South Wasco County in particular, he says, suffers from the county’s lack of effort in engaging rural communities and resistance to different approaches in strengthening recreational and tourist activities in the area.
“South Wasco County sits in limbo…this is not a simple problem to address,” he said, “what I do know is that there is a need for better quality rental opportunities. There is a need for steady jobs and there is stifled land use potential. These are the issues that present themselves, and since there is no definitive solution to any of them, a thoughtful, diverse and locally informed approach is needed to accomplish anything of significance.”
For these and other issues brought before the commission, he said he would need to do research and collect information from all areas of the community before taking a stance.
He hopes to establish distinct commissioner districts, which he says will express the diverse needs of different geographic and economic districts of Wasco County. “Each commissioner would be directly responsible to respect constituents for input and accountability,” he said. Ideally, he would also like to add two more commissioner positions.

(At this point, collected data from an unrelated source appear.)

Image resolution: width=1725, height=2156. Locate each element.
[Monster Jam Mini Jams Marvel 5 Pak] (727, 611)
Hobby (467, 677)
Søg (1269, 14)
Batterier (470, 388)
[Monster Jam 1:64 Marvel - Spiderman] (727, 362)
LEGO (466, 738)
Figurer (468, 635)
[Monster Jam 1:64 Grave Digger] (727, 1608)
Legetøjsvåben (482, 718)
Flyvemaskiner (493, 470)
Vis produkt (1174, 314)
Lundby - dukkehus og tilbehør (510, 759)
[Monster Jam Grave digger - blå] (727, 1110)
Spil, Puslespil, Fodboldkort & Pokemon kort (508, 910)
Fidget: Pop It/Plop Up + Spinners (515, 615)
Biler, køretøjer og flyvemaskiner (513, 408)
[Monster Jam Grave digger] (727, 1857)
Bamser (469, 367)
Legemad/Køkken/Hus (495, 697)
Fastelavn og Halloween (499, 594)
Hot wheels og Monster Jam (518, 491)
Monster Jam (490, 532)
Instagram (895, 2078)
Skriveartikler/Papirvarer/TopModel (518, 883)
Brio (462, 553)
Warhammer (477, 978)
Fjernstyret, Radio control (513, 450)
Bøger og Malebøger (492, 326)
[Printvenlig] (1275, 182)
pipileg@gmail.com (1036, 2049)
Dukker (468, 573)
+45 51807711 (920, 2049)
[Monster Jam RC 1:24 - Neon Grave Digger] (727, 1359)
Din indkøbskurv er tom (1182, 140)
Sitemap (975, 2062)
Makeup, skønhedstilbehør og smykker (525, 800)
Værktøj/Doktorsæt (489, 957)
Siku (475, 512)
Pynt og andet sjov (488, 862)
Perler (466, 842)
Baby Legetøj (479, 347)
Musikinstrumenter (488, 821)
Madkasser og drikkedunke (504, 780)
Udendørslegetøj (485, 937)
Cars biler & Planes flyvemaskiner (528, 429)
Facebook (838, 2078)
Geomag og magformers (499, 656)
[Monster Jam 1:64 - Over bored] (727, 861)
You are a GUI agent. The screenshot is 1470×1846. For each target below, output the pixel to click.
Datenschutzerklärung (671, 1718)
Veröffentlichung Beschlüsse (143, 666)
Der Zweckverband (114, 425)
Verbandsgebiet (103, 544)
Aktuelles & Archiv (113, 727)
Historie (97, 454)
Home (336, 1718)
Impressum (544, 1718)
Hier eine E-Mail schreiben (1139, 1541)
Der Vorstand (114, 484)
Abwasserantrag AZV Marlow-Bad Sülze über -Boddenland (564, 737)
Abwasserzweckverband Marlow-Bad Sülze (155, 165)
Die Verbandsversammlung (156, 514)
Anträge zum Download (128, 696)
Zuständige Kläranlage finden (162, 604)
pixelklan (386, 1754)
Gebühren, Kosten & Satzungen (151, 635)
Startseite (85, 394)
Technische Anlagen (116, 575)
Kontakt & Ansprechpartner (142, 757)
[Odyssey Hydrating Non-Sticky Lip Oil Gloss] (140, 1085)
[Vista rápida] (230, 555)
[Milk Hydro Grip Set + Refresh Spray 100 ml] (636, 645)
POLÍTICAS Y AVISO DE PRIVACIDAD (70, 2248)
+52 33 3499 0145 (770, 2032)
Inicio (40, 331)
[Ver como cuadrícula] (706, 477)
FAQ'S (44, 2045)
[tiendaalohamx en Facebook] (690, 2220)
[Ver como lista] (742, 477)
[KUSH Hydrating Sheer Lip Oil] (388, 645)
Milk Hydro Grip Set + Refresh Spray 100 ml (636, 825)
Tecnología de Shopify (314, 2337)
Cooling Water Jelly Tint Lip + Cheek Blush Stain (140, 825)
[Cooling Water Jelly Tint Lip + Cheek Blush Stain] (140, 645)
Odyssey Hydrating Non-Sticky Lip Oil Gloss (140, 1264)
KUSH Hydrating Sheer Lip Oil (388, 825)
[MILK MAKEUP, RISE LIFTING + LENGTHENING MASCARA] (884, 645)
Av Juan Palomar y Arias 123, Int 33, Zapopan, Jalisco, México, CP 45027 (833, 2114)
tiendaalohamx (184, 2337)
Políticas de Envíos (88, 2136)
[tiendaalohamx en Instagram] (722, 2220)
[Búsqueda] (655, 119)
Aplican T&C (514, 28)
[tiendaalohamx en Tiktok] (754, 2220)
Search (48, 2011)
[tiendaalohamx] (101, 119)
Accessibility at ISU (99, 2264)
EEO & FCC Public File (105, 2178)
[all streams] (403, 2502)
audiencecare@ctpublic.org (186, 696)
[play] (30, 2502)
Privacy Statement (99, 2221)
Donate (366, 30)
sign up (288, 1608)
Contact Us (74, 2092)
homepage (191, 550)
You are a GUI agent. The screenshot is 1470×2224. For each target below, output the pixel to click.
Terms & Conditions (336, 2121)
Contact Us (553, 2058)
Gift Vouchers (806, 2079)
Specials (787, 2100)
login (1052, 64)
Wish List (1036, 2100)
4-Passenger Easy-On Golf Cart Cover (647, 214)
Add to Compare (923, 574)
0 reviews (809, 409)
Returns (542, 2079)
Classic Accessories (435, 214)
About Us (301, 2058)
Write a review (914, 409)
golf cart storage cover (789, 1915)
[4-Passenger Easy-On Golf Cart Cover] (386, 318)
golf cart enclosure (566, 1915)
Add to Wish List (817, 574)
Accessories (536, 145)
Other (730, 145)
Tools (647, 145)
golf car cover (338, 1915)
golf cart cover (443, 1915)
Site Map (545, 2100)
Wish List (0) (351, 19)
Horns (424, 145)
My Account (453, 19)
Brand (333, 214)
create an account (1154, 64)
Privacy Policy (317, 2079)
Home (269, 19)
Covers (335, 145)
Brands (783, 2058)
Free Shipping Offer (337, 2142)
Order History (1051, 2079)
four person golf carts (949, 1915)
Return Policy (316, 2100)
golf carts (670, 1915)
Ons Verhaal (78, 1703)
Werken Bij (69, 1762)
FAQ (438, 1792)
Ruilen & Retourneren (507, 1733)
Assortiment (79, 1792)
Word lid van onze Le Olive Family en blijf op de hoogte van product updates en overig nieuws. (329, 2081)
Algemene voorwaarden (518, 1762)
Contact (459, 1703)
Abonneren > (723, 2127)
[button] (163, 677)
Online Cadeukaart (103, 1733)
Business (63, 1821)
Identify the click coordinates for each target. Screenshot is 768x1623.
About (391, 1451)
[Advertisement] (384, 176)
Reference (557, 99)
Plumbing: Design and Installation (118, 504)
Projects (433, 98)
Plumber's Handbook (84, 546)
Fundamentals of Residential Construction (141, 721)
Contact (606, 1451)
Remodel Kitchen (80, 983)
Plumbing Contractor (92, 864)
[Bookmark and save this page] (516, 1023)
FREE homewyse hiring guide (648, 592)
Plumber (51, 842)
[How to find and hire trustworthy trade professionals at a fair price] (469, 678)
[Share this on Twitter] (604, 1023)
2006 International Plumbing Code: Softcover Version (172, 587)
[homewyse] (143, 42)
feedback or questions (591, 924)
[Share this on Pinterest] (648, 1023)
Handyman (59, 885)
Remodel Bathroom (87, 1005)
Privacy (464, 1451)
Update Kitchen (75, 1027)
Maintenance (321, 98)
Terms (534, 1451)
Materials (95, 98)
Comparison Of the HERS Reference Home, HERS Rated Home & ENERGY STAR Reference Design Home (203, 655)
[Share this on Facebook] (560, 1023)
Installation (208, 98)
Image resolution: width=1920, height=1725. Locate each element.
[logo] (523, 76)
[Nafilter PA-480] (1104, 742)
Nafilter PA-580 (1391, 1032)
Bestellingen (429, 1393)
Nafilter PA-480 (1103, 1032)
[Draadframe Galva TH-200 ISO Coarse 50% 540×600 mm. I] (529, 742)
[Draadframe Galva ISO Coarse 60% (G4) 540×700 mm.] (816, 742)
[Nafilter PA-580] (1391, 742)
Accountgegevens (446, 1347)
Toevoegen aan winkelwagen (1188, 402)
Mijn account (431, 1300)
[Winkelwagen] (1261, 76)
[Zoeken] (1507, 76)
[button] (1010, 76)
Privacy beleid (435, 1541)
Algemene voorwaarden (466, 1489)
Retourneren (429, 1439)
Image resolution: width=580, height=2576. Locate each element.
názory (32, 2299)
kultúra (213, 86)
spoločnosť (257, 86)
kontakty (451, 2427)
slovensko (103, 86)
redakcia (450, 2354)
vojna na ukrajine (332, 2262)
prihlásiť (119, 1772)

“I feel like we could use a little more diversity and accountability in our leadership in this county,” he said.
Justesen and his wife Sarah own a general contractor agency. Together they have a daughter, Josephine, and are expecting a son. He attributes his relative political inexperience to the demanding ranching industry and his family-oriented personality.
“I’ve been very family-focused and given the nature of the jobs I’ve specifically done for the last 10 or 12 years, I haven’t had the ability to free myself up for public experience, but that has now changed.”
He operated the cattle end of the family operation for some time before choosing to reenter the construction field “I left the ranch in a much better place than I found it and for me, that’s enough.”